● **EXCERPTED PASSAGE**:
That said, there can certainly be bad definitions. When you have unequal charges $Q_1$ and $Q_2$, it seems many people in this thread and others would like to define capacitance so that it stays the same as before, which they claim happens if you define $C = |Q_1 - Q_2| / 2 V$. However, this claim is wrong. As a simple example, consider two distant spheres of different radii $r_i$. Their pairwise capacitance is certainly nonzero, but if you give the spheres the same charge, $Q_1 = Q_2 = Q$, then $V_1 \approx k Q_1 / r_1$ and $V_2 \approx k Q_2 / r_2$. As a result, their claimed definition of capacitance yields zero!

The problem is that you can't summarize the response of two conductors to general charges with a single number; instead, you need three, which are roughly the original pairwise capacitance and the self-capacitances of each one alone. Only by using all three of these quantities can you compute the voltages. Similarly, for $n$ conductors you need to specify $\binom{n}{2} + n$ numbers.

● **SET PROBLEM A**:
Answer these questions about the passage on capacitance, one answer per line, marked to match:
(i) What definition of capacitance do many people propose for unequal charges $Q_1$ and $Q_2$?
(ii) How many numbers are needed to summarize the response of two conductors to general charges?
(iii) How many numbers must be specified for $n$ conductors?
The records that follow have no connection to the capacitance passage.

● **DATA SHOWN**:
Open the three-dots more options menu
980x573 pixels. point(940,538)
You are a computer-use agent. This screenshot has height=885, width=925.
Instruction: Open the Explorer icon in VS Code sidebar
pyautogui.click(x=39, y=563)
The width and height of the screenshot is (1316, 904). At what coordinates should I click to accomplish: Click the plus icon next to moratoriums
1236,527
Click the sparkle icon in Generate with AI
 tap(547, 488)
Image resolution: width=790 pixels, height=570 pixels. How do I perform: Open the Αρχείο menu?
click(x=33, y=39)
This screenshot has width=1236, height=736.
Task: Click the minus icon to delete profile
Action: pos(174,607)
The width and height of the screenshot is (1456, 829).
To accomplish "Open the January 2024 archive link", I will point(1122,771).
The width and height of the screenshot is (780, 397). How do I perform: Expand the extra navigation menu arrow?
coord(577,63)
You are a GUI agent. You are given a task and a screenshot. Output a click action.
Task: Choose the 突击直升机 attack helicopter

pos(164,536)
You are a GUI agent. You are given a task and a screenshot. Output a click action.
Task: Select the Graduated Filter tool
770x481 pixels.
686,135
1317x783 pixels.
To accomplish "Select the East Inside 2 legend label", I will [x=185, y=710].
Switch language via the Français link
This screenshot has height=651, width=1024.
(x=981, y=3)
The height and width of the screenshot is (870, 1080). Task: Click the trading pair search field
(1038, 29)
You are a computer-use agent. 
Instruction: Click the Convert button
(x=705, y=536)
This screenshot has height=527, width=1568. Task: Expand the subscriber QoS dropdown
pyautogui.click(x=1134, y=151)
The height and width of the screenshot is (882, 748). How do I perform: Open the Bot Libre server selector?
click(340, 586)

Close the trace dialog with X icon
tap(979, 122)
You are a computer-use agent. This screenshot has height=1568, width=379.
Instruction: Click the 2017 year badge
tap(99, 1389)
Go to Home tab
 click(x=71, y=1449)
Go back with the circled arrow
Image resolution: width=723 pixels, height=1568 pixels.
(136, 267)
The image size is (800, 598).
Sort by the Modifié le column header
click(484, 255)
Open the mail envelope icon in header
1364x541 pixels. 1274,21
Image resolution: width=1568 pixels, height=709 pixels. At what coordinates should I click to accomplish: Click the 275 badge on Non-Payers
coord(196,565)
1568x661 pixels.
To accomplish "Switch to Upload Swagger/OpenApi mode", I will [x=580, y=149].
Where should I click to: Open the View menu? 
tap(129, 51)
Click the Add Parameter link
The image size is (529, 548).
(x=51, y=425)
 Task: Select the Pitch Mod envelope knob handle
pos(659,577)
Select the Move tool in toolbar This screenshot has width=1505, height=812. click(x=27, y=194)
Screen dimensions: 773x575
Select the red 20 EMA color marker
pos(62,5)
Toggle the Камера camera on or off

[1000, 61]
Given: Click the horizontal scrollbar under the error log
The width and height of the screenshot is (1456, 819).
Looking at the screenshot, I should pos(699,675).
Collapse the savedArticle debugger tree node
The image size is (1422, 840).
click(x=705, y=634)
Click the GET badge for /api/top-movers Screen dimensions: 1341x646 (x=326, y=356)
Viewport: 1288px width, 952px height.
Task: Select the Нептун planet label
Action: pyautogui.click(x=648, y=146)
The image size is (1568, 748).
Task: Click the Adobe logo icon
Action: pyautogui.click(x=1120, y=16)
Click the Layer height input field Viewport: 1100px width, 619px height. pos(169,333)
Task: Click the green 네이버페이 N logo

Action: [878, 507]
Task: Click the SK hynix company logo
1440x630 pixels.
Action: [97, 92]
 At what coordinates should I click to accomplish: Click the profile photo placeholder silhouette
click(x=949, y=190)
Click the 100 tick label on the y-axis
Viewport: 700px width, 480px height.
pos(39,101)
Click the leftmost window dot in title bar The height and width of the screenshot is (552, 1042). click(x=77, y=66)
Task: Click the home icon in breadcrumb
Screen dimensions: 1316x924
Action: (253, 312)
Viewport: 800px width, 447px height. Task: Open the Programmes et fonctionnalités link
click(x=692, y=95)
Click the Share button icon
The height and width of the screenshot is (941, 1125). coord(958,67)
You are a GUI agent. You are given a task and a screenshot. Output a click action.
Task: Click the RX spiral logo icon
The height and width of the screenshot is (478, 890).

● **SET PROBLEM B**:
Convert the lines of the records into a numbered list, leaving out blank lines, starting at the beginning of the records and ending at the line containing "tap(547, 488)".

● **EXERCISE OUTPUT A**:
(i) $C = |Q_1 - Q_2| / 2 V$
(ii) Three
(iii) $\binom{n}{2} + n$

● **EXERCISE OUTPUT B**:
1. Open the three-dots more options menu
2. 980x573 pixels. point(940,538)
3. You are a computer-use agent. This screenshot has height=885, width=925.
4. Instruction: Open the Explorer icon in VS Code sidebar
5. pyautogui.click(x=39, y=563)
6. The width and height of the screenshot is (1316, 904). At what coordinates should I click to accomplish: Click the plus icon next to moratoriums
7. 1236,527
8. Click the sparkle icon in Generate with AI
9.  tap(547, 488)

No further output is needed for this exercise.